Problems and tasks:
1 – In the Fight Club review below, what playback speed did the reviewer use to get through the book faster?
2 – List every way the Fight Club review below says the book stands out from the movie.
3 – Write out the Fight Club review below word for word, from "Fight Club by" up to and including "quite a bit.)".

** Document section follows **

Fight Club by Chuck Palahniuk
3.5

I was very excited to revisit this book because I loved it during my formative years (and also liked the movie quite a bit.)

Unfortunately, I found it to be boring, and I think nostalgia had set my expectations a little too high. I even put the book on 1.25 speed to get through it a little faster because the narrator was boring me.  
I can see how this would have been a very punchy short story, and I think having to turn it into a novel did the story a disservice. 

There are fun moments in the dialogue where I can really feel Palahniuk's style shine through, and I could very easily imagine a lot of the scenes as they were described. I liked the ways in which the book stands out from the movie (
the narrator seems to have more homosexual feelings toward Tyler in the beginning
, Marla is more of a compassionate character,
the whole thing with Marla's mother's fat
) and I enjoyed the back and forth in time and all the repetition. Plus, I find the ending of the book to be a lot more satisfactory.
I love an open ending.


Sadly, the characters are all sort of bland. I suppose that is the point, considering most of them give up their lives (and identities) for the greater cause. But even as we get to know them early in the story, or in scenes where they rebel and act out, there is a lack of life and oomph. 

Although I don't wish to stir any pots or start any arguments, I can understand how people with poor media literacy can take this as a cue to go blow shit up and act like a shithead, and it bums me out, in light of just...society. It's not the author's responsibility to hold anyone's hand, and I am not faulting Palahniuk for creating a sort of cult of weirdos with this work (I might be slightly faulting Fincher tho for the way the adaptation was handled) but I think that upon revisiting it was hard not to dwell on the thought. 

I admit that it is hard to review the book as a standalone piece of media because the movie is so vivid, and I think that times in which the dialogue rewrites for the movie were more punchy and effective, it made me like those parts of the book less. 

All that being said, I am glad I revisited this one. There are more by Palahniuk that I want to get to soon, and this was a nice little reintroduction to his writing.

** End of Document section **
** Source material follows **

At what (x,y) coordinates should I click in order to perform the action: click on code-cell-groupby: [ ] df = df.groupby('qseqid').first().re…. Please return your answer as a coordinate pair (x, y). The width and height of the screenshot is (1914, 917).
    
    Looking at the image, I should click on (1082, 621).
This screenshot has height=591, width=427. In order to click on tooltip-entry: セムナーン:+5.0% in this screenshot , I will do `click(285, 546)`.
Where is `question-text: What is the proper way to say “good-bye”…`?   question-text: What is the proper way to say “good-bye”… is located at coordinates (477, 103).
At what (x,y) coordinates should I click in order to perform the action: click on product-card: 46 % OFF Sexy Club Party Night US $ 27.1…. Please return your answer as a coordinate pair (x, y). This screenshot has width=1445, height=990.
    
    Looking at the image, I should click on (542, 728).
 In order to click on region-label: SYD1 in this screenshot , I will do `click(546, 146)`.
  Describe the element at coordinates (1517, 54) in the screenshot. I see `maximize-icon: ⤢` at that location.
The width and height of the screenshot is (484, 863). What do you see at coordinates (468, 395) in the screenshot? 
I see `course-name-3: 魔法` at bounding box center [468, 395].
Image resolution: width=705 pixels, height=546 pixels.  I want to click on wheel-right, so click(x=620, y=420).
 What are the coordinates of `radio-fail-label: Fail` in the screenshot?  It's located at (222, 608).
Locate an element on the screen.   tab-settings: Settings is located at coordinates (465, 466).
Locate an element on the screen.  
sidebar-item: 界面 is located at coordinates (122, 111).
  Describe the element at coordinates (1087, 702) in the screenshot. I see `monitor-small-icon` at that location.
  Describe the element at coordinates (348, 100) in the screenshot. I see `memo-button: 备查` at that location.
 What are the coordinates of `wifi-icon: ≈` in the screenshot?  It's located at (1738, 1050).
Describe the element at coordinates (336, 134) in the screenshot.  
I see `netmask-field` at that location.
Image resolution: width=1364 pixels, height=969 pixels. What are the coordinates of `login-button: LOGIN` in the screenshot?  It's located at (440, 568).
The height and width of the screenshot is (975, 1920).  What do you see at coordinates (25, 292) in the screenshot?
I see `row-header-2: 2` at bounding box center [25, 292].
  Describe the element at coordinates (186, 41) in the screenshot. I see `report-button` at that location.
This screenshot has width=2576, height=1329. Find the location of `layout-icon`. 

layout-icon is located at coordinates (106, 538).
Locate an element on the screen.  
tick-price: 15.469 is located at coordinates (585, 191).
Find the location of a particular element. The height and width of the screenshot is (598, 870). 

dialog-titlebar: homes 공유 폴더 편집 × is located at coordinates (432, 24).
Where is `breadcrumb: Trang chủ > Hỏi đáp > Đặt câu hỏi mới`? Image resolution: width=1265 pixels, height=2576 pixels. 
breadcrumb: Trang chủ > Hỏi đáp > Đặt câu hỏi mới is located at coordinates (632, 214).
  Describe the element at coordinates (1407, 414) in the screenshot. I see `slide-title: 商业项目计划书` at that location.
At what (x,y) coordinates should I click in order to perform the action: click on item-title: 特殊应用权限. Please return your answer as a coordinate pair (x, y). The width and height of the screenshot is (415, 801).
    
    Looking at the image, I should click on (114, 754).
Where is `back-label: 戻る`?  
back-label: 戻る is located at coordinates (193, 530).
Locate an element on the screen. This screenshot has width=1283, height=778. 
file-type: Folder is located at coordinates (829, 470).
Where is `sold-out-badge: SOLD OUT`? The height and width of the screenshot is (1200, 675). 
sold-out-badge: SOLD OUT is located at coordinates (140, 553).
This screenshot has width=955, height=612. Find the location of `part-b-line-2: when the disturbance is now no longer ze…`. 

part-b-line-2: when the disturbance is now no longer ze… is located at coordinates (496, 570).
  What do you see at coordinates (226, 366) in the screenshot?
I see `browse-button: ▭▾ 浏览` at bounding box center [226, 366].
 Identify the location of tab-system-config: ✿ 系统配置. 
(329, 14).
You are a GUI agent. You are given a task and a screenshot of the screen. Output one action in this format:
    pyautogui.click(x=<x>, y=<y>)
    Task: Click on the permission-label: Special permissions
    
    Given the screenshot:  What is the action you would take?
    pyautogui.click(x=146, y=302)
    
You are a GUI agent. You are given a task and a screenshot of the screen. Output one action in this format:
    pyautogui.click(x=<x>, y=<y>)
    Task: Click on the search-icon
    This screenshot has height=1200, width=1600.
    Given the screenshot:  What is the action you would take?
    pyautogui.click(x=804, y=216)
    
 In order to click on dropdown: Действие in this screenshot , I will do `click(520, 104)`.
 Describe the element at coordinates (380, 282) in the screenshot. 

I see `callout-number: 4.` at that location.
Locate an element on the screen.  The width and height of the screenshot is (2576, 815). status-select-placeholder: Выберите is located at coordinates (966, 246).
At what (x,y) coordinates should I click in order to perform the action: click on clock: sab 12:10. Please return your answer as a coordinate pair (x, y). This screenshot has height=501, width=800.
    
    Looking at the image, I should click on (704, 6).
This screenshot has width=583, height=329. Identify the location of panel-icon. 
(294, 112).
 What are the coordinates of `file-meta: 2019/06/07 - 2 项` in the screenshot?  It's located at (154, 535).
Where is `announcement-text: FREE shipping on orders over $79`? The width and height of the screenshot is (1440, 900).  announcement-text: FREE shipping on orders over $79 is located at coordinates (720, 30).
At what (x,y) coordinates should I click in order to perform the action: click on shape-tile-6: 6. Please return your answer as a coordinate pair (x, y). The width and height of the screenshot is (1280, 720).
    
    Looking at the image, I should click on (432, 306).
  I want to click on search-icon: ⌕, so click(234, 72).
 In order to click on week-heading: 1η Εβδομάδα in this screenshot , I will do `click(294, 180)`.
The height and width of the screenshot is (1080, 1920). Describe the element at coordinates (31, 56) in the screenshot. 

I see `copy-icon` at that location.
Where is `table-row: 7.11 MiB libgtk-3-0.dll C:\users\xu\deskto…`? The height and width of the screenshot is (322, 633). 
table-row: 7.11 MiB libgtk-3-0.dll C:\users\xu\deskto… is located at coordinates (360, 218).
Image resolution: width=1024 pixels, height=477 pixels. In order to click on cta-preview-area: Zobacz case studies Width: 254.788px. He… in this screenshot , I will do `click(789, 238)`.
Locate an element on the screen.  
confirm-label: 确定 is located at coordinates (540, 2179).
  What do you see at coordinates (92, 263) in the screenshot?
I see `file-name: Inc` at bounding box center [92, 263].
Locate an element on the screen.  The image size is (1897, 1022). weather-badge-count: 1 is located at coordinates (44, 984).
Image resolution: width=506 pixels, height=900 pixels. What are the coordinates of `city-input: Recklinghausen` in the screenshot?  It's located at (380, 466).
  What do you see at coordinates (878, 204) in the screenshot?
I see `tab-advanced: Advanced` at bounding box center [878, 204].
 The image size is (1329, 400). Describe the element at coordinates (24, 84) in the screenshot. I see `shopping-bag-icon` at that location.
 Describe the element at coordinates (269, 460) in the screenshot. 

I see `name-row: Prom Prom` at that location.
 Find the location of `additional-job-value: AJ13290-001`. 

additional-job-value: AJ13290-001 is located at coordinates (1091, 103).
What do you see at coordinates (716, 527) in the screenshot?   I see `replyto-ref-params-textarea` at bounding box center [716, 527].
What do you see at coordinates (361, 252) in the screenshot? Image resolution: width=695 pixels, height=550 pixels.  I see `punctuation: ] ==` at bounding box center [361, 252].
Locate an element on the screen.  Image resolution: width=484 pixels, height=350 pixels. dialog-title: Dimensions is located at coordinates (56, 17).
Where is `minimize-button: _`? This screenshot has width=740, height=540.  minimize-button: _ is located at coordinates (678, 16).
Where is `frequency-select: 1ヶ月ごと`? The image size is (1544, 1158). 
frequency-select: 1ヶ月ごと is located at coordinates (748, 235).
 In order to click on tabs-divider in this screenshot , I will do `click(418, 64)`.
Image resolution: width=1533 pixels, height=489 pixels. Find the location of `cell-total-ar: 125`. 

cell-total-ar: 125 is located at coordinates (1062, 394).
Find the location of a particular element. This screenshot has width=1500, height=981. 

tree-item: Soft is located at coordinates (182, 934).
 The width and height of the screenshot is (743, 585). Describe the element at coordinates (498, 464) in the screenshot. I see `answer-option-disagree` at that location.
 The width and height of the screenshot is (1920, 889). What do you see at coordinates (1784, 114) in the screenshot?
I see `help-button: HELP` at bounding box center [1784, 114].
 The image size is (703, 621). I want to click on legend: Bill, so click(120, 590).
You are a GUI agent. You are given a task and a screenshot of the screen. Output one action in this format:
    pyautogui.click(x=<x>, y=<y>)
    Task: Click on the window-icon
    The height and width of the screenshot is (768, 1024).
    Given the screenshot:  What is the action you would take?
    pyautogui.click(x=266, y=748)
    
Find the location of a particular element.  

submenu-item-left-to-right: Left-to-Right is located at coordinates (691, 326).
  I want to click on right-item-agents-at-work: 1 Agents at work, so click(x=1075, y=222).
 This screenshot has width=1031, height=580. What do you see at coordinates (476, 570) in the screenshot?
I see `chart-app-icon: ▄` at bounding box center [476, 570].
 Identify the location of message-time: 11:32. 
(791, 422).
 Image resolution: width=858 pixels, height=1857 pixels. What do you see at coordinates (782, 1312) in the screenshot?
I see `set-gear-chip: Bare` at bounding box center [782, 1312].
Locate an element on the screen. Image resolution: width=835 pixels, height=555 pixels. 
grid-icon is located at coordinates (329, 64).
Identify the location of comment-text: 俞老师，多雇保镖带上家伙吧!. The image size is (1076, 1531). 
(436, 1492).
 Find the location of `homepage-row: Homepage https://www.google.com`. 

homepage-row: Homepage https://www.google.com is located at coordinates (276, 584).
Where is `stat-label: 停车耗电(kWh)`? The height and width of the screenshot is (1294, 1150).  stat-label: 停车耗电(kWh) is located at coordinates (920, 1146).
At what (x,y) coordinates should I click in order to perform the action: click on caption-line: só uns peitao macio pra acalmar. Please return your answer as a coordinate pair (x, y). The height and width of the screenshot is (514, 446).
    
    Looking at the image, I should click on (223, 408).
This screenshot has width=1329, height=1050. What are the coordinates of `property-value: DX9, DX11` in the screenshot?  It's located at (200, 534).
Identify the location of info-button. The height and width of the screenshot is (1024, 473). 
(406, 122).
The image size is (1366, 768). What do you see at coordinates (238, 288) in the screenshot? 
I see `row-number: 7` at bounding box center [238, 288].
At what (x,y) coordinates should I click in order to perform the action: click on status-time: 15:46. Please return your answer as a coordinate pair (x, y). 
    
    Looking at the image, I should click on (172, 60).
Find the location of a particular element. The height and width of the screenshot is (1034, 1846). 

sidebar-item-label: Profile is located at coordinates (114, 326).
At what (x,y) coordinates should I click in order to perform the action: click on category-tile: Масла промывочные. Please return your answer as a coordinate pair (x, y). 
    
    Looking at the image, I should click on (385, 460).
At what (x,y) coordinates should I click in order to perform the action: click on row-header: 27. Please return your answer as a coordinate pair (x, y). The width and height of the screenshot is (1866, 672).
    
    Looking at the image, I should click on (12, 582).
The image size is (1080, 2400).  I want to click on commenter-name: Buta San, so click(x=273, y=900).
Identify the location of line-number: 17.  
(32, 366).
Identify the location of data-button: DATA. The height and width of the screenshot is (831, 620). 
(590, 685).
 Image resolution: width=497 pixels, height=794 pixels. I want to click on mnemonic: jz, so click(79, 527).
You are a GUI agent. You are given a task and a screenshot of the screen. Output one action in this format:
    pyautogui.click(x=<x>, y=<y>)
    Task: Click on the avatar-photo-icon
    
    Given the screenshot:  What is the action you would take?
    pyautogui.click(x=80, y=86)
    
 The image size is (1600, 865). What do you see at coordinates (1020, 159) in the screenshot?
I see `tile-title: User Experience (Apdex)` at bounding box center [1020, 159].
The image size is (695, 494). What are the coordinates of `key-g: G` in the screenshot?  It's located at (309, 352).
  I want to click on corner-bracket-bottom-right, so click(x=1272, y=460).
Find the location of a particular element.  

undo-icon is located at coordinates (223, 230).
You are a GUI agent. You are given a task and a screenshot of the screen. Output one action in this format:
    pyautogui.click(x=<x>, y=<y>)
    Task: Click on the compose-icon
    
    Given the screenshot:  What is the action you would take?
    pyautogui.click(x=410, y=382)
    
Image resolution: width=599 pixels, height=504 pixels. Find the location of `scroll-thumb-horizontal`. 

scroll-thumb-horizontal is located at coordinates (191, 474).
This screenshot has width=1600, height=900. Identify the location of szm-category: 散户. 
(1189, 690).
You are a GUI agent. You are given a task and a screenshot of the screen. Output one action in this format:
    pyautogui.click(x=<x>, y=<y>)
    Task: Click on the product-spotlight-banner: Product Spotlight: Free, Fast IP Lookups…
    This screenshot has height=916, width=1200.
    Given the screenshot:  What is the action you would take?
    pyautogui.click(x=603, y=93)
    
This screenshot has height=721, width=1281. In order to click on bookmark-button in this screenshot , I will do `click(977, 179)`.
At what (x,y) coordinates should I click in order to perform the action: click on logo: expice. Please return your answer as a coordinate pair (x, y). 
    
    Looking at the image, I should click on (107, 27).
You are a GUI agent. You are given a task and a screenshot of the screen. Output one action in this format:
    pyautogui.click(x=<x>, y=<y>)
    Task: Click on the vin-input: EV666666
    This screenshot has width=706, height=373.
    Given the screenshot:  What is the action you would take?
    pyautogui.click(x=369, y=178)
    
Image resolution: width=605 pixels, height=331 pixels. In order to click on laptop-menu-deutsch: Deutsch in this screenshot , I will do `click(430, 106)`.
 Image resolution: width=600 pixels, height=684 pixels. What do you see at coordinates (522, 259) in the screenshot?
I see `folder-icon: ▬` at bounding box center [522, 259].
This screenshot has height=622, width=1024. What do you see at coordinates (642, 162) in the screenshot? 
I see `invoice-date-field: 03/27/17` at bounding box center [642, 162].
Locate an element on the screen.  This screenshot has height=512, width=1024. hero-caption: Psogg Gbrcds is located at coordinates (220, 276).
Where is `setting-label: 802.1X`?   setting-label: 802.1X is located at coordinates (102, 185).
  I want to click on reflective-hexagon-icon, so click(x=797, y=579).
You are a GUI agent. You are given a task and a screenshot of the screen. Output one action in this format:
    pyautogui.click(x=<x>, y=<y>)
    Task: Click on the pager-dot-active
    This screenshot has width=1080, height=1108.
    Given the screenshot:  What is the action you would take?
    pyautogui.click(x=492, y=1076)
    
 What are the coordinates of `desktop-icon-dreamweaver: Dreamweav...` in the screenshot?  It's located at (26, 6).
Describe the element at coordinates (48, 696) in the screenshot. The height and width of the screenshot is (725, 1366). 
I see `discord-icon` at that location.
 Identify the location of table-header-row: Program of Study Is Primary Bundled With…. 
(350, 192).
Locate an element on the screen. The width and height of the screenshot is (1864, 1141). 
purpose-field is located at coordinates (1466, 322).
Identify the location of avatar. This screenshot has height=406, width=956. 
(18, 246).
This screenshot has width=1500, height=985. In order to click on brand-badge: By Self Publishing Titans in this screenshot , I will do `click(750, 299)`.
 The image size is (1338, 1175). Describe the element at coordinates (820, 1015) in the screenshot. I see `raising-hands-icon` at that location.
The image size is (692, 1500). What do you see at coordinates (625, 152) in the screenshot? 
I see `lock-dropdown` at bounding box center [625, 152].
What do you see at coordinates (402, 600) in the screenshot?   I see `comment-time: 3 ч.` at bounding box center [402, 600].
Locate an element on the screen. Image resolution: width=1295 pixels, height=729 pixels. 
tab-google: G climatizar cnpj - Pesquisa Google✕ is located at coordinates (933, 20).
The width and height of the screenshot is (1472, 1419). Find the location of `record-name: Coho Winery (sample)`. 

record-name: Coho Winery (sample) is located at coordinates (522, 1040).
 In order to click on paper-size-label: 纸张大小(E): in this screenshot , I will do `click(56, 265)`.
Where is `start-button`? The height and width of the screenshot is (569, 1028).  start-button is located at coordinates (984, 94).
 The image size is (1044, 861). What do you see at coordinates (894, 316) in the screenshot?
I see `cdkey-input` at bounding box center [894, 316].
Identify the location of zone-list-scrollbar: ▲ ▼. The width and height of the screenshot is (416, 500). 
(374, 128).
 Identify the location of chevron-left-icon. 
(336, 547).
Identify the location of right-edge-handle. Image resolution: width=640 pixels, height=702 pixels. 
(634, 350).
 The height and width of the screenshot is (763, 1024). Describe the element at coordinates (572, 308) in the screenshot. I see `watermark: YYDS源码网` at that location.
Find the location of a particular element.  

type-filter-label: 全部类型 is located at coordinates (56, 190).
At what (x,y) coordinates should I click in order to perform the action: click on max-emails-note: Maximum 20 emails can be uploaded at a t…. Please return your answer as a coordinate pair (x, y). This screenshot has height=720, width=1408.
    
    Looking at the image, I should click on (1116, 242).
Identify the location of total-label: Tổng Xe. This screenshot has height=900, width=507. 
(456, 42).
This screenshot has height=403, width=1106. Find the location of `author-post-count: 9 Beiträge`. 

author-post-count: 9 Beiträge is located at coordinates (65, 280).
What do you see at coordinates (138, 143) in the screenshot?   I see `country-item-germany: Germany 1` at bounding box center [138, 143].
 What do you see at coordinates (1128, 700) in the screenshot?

** End of Source material **

Answers below:
1 – 1.25 speed.

2 –
- The narrator seems to have more homosexual feelings toward Tyler in the beginning.
- Marla is more of a compassionate character.
- The whole thing with Marla's mother's fat.

3 –
Fight Club by Chuck Palahniuk
3.5

I was very excited to revisit this book because I loved it during my formative years (and also liked the movie quite a bit.)